● **Provided information**:
------------------------------

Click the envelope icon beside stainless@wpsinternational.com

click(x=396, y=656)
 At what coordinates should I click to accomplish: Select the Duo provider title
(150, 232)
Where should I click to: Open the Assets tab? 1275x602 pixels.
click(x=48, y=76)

------------------------------

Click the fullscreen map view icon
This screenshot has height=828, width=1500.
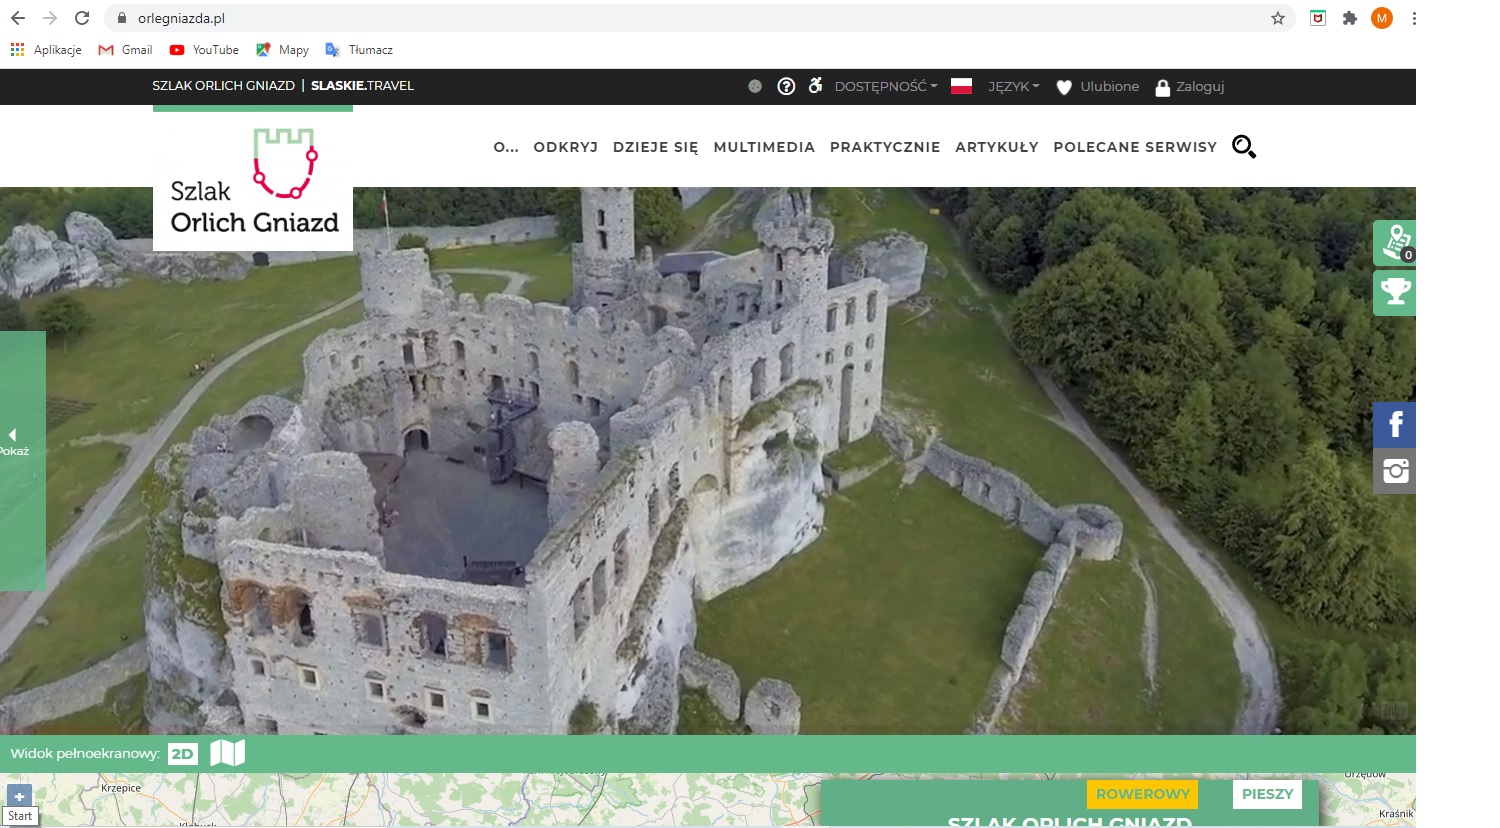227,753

------------------------------

Can you rewrite the records starting at the line containing "At what coordinates" and ending at the line containing "click(x=48, y=76)", copying every line in full but multiplying each click coordinate by 0.4 and rounding to whole numbers, with halves rounded up? All other text and numbers should stay unchanged.

● **Answer to the task**:
 At what coordinates should I click to accomplish: Select the Duo provider title
(60, 93)
Where should I click to: Open the Assets tab? 1275x602 pixels.
click(x=19, y=30)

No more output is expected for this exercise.